Input records Block Start
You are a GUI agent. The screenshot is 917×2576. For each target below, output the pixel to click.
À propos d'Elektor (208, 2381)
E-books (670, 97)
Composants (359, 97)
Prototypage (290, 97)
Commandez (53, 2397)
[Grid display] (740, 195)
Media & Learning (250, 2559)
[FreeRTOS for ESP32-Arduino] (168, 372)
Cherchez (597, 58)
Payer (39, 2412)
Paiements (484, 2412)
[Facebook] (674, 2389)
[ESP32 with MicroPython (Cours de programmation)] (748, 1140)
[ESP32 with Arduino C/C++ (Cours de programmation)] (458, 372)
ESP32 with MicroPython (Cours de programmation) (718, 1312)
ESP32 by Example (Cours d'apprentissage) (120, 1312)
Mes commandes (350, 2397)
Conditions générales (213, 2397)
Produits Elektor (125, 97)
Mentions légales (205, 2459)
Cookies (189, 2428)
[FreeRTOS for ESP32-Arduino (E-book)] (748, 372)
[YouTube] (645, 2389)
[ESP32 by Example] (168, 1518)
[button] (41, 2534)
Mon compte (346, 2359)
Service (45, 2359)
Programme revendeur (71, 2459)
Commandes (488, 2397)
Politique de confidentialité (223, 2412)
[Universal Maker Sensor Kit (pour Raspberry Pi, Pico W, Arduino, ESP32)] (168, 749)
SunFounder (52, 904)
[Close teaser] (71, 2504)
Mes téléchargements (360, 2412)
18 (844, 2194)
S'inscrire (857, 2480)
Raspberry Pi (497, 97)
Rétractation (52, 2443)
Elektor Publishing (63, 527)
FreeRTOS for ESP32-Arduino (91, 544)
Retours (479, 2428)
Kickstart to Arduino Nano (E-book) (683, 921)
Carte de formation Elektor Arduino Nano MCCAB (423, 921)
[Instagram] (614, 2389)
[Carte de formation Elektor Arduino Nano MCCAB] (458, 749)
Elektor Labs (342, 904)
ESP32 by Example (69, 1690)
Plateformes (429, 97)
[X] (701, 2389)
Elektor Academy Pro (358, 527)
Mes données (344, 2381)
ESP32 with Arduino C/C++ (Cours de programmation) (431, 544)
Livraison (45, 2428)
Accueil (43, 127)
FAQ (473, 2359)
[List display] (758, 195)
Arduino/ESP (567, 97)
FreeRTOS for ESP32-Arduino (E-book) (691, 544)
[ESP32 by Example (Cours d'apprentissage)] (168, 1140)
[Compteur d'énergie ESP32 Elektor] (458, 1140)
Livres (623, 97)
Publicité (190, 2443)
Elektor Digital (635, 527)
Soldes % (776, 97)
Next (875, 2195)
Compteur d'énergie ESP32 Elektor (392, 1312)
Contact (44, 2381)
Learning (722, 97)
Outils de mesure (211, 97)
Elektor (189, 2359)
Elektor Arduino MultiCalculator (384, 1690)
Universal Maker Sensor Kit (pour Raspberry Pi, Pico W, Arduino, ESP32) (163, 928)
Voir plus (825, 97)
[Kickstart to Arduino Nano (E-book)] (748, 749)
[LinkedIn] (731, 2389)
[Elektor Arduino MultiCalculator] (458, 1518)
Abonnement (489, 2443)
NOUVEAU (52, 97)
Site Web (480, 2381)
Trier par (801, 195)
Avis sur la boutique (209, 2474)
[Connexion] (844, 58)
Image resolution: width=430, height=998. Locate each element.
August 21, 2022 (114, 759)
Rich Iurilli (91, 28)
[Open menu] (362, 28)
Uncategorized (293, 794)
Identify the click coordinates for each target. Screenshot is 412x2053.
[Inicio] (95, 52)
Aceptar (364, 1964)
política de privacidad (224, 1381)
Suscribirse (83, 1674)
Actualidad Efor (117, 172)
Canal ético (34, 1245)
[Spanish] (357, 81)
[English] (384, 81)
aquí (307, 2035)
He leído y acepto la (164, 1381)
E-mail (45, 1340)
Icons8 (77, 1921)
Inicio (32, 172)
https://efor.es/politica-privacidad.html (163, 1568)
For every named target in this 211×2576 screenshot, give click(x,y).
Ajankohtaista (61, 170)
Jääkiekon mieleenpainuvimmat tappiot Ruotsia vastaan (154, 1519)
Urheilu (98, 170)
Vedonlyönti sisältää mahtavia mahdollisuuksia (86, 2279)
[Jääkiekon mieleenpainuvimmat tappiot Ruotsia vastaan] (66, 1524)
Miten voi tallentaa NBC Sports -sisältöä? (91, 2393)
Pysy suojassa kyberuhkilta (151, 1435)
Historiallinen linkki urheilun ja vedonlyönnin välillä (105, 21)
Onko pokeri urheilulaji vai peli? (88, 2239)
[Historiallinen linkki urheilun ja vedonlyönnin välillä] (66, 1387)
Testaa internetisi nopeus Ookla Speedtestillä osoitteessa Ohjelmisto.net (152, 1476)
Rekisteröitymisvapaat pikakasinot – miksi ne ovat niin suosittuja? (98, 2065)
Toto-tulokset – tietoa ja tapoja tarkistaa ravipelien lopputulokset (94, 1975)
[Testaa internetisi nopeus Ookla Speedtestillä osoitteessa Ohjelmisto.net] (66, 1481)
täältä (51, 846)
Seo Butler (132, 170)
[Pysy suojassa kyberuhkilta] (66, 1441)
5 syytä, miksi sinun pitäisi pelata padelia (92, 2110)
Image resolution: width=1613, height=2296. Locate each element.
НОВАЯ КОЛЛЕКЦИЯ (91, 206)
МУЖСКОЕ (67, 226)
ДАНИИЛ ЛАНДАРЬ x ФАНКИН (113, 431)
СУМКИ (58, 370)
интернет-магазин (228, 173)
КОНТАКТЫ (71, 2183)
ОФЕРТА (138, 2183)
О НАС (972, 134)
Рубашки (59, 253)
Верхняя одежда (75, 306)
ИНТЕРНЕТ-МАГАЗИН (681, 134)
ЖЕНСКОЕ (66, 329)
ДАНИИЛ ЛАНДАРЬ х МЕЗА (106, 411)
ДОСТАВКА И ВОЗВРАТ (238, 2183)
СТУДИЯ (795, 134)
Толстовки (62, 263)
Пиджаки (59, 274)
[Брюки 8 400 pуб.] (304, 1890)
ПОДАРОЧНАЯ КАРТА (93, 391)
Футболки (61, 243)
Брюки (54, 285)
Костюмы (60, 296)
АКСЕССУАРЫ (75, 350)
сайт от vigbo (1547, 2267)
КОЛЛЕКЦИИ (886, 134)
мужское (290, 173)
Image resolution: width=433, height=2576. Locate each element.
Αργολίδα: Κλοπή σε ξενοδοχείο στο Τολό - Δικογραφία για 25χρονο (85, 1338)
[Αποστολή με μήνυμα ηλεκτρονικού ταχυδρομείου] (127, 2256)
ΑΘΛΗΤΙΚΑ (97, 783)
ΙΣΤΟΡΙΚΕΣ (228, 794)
Input records Block End
> [About this task] Copy out the lines above exactly, beginning at the one that contains "[Elektor Arduino MultiCalculator] (458, 1518)" and ending at the one that contains "Seo Butler (132, 170)".

> [Task solution]
[Elektor Arduino MultiCalculator] (458, 1518)
Abonnement (489, 2443)
NOUVEAU (52, 97)
Site Web (480, 2381)
Trier par (801, 195)
Avis sur la boutique (209, 2474)
[Connexion] (844, 58)
Image resolution: width=430, height=998. Locate each element.
August 21, 2022 (114, 759)
Rich Iurilli (91, 28)
[Open menu] (362, 28)
Uncategorized (293, 794)
Identify the click coordinates for each target. Screenshot is 412x2053.
[Inicio] (95, 52)
Aceptar (364, 1964)
política de privacidad (224, 1381)
Suscribirse (83, 1674)
Actualidad Efor (117, 172)
Canal ético (34, 1245)
[Spanish] (357, 81)
[English] (384, 81)
aquí (307, 2035)
He leído y acepto la (164, 1381)
E-mail (45, 1340)
Icons8 (77, 1921)
Inicio (32, 172)
https://efor.es/politica-privacidad.html (163, 1568)
For every named target in this 211×2576 screenshot, give click(x,y).
Ajankohtaista (61, 170)
Jääkiekon mieleenpainuvimmat tappiot Ruotsia vastaan (154, 1519)
Urheilu (98, 170)
Vedonlyönti sisältää mahtavia mahdollisuuksia (86, 2279)
[Jääkiekon mieleenpainuvimmat tappiot Ruotsia vastaan] (66, 1524)
Miten voi tallentaa NBC Sports -sisältöä? (91, 2393)
Pysy suojassa kyberuhkilta (151, 1435)
Historiallinen linkki urheilun ja vedonlyönnin välillä (105, 21)
Onko pokeri urheilulaji vai peli? (88, 2239)
[Historiallinen linkki urheilun ja vedonlyönnin välillä] (66, 1387)
Testaa internetisi nopeus Ookla Speedtestillä osoitteessa Ohjelmisto.net (152, 1476)
Rekisteröitymisvapaat pikakasinot – miksi ne ovat niin suosittuja? (98, 2065)
Toto-tulokset – tietoa ja tapoja tarkistaa ravipelien lopputulokset (94, 1975)
[Testaa internetisi nopeus Ookla Speedtestillä osoitteessa Ohjelmisto.net] (66, 1481)
täältä (51, 846)
Seo Butler (132, 170)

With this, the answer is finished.